( USA TODAY) - An American is among the at least 12 Algerians and foreigners who are known dead from the terrorist takeover at a natural gas facility in eastern Algeria, the state Algerian Press Service and U.S. officials said Friday.
Al-Qaeda-linked terrorists continued to hold as many as seven hostages, according to API. U.S. officials told the Associated Press that am American died in the hostage standoff: Texas resident Frederick Buttaccio. It is unclear how he died.
The officials, who spoke on condition of anonymity because they weren't authorized to speak publicly on the matter, say Buttaccio's remains have been recovered and his family has been notified.
The Algerian news service, noting that its figures are "provisional," said 18 of the kidnappers were also "put out of action."
Reports of casualties -- and even the number of hostages involved -- have fluctuated wildly since more than a dozen al-Qaeda-linked terrorists attacked the remote desert facility on Wednesday, taking scores of Algerian and foreign hostages.
APS reported earlier Friday that Algerian soldiers freed 573 Algerians and nearly 100 of the 132 non-Algerians in Thursday's raid at the Ain Amenas plant, 800 miles south of Algiers, the capital.
Even with the latest report, however, it remains unclear how many foreign workers died in the raid or of what nationality, and how many escaped the facility.
Secretary of State Hillary Clinton said Friday that she spoke with Algerian Prime Minister Abdelmalek Sellal for the third straight day for an update on the "very difficult situation" and "to underscore again that the utmost care must be taken to preserve innocent life."

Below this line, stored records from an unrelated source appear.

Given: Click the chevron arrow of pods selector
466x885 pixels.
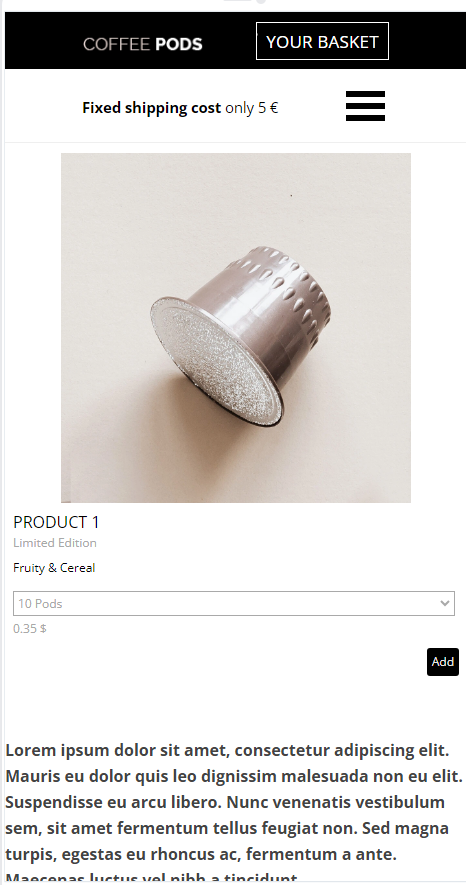Looking at the screenshot, I should 445,603.
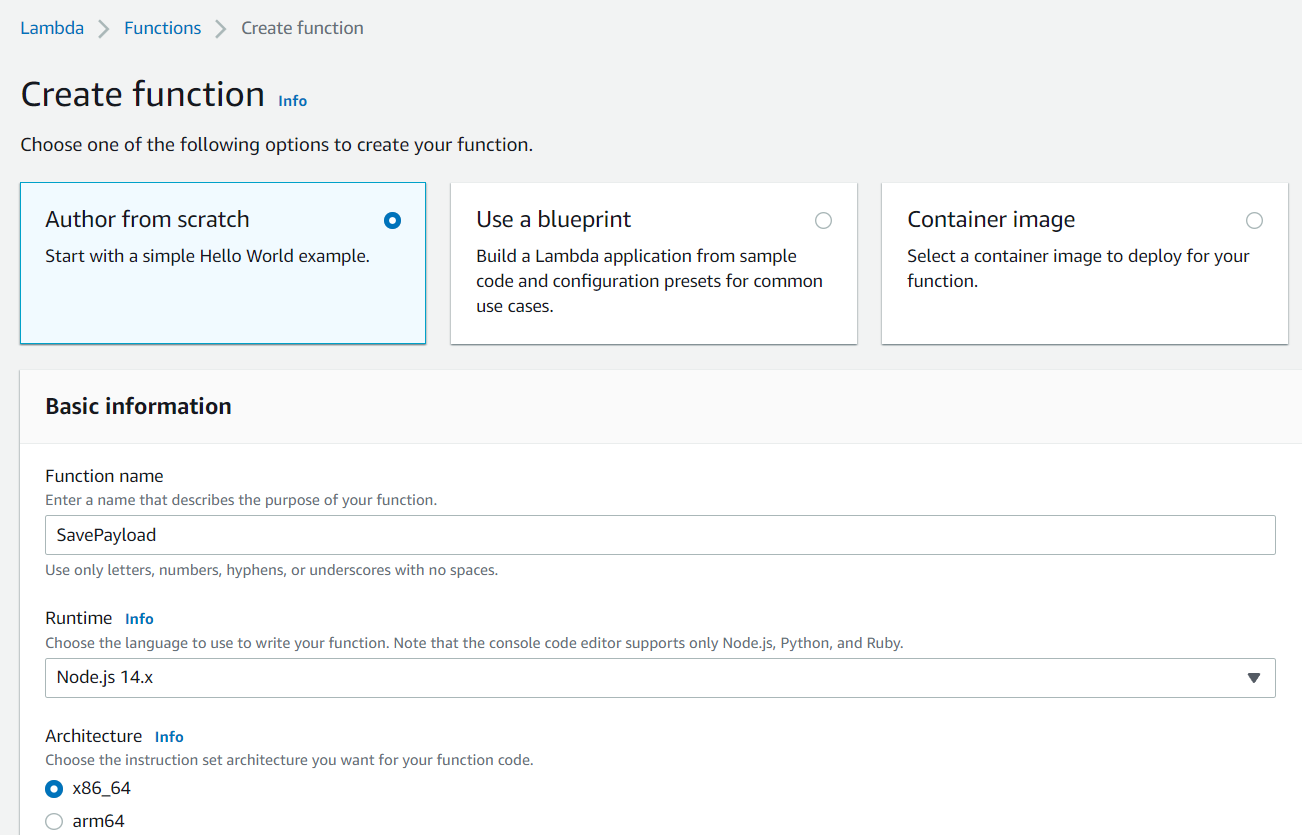1302x835 pixels.
Task: Open the Functions breadcrumb link
Action: 162,28
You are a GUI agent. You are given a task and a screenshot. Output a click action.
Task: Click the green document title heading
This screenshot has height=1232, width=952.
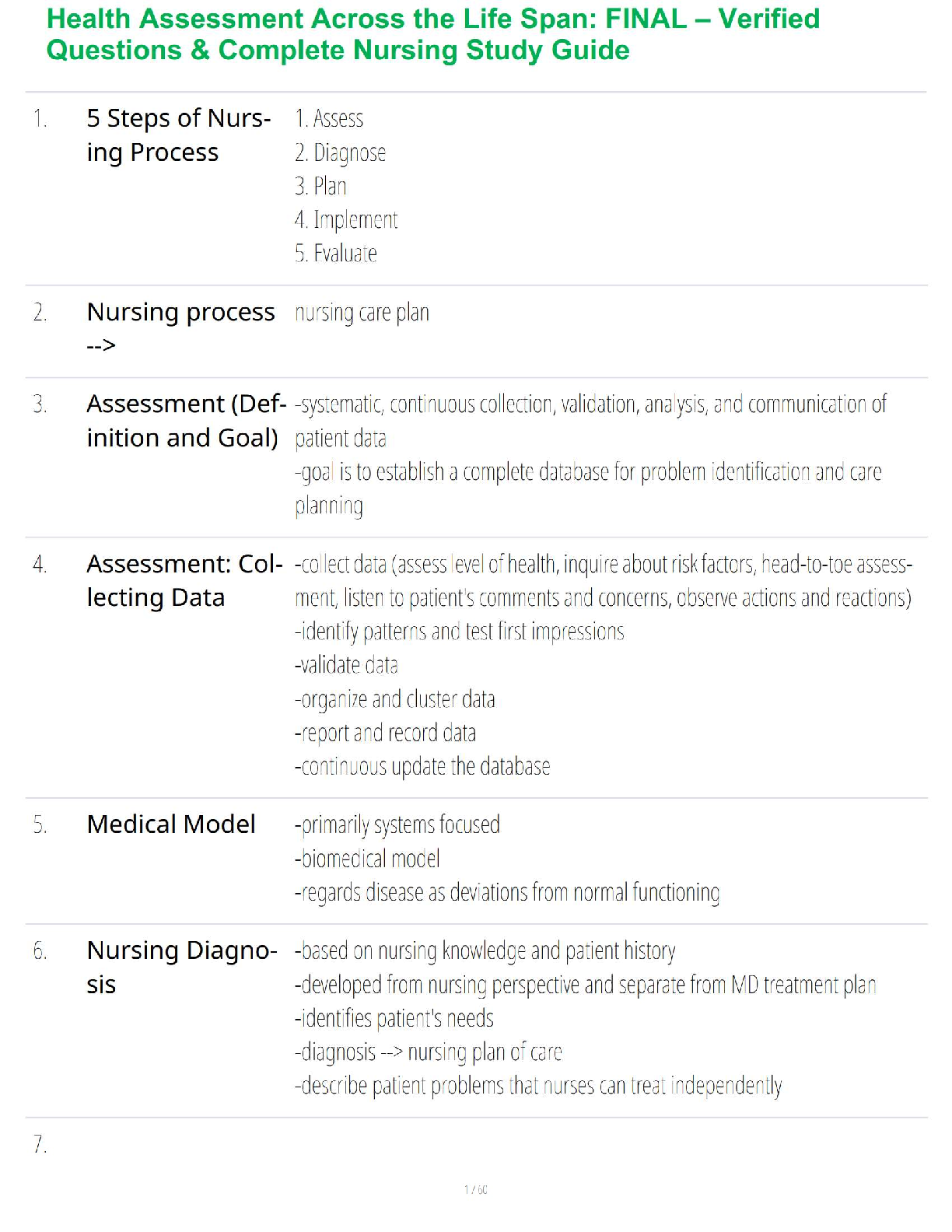(x=432, y=34)
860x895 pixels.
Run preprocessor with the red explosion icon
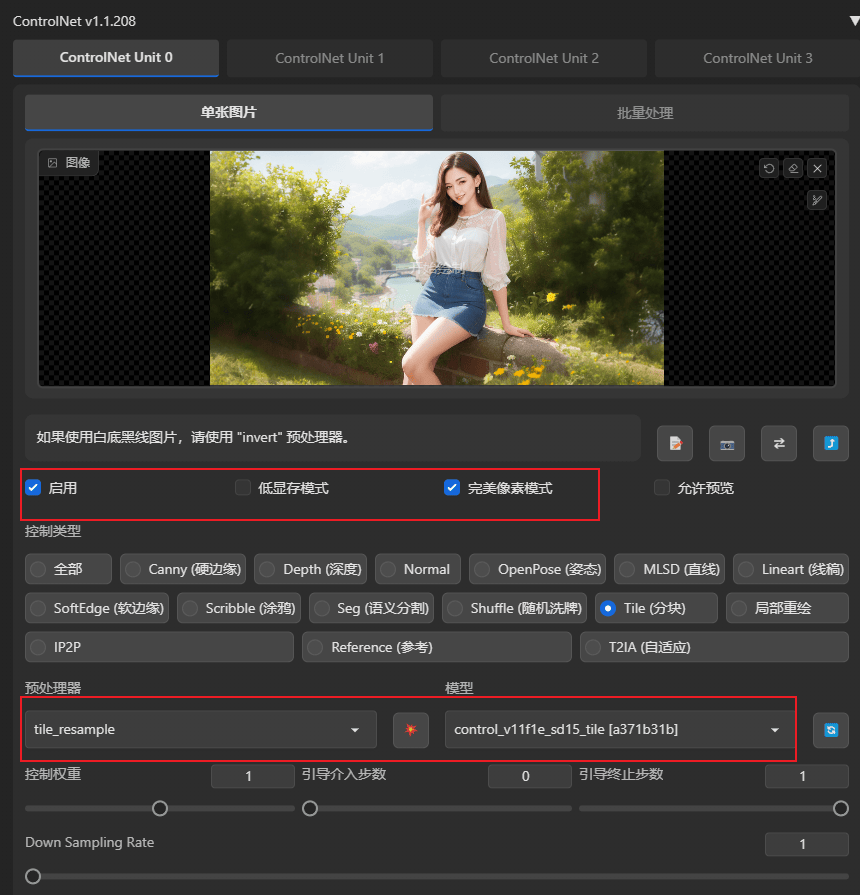(x=411, y=729)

Earlier Friday, leaders of the al-Qaeda-linked terrorist group that took over the plant said it wanted to trade the American hostages it held for two convicted terrorists being held in U.S. jails, Mauritania's ANI news agency reported Friday.
The terrorists say they want the release of Egyptian Sheikh Omar Abdel-Rahman and Pakistani Aafia Siddiqui and plan to release a video outlining the offer, according to the news agency, which often reports news from North African extremists.
The 74-year-old Abdel-Rahman, also known as the "Blind Sheikh," is serving a life sentence in North Carolina as the mastermind of the1993 attack on the World Trade Center in New York City.
Siddiqui, a 40-year-old scientist, was sentenced in 2010 to 86 years in U.S. prison for assault with intent to murder for shooting at two U.S. soldiers in Afghanistan during her detention in 2008.
Asked to comment on hostage takers demands, State Department spokeswoman Victoria Nuland said: "The United States does not negotiate with terrorists. We're obviously in consultation with the Algerians."
The Algerian special forces who carried out the raid killed up to 20 hostage-takers, members of an Islamic group known as Qatiba, which translates as Signers in Blood. The forces have surrounded a portion of the facility where more terrorists and some hostages remain, provincial administration sources told APS.
The military was still trying to reach a "peaceful settlement" before "neutralizing" the terrorist group, security sources told APS.
Workers at the facility included citizens of Britain, Ireland, Japan, Netherlands and the United States British Prime Minister David Cameron said Friday during an address to members of parliament that efforts to free the hostages without violence are continuing.
A U.S. official said late Thursday that while some Americans escaped, other Americans remained either held or unaccounted for, the Associated Press reported. The official spoke to the AP on condition of anonymity because he wasn't authorized to discuss the matter publicly.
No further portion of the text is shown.